Non à la politique du bouc-émissaire

Le syndicat Unia est soulagé du non clair à l'initiative Ecopop. Les votant-e-s ont rejeté la politique du bouc émissaire visant à rendre responsable les personnes sans passeport Suisse de tous nos problèmes. De nouvelles discriminations doivent maintenant être évitées dans le cadre de la mise en oeuvre de l'initiative sur l'immigration de masse. La libre circulation des personnes doit être préservée et, avant toute chose, les conditions de travail mieux protégées.

Une large campagne couronnée de succès

Le syndicat Unia s’est activement engagé contre Ecopop au sein du comité pour une Suisse solidaire. Il se réjouit que la campagne large et multicolore ait été couronnée de succès et ait conduit à une majorité de non. En effet, une acceptation aurait eu pour conséquences une rupture avec l'UE, la disparition de places de travail ainsi qu'une augmentation des conditions de travail précaires.

Les salarié-e-s doivent être mieux protégé-e-s

Après le non à Ecopop Unia s'opposera, dans le cadre de la mise en oeuvre de l'initiative sur l'immigration de masse, à de nouvelles mesures discriminatoires envers le migrant-e-s.
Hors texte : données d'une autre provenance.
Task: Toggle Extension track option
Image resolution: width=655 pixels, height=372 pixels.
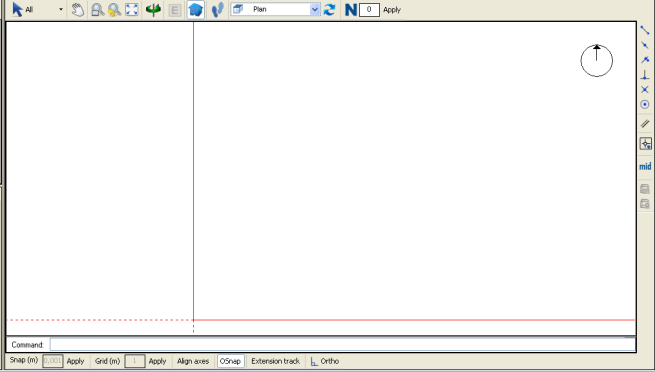Action: click(275, 361)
Unia soutient une Suisse ouverte, des relations réglées avec l'UE et la libre circulation des personnes en tant que droit fondamental des salarié-e-s.

Mais cela ne peut fonctionner que si les conditions de travail en Suisse et les salaires sont garantis et que les salarié-e-s sont mieux protégé-e-s contre les licenciements. Pour cela, les mesures d'accompagnement doivent être renforcées et les protections développées par le biais des conventions collectives de travail.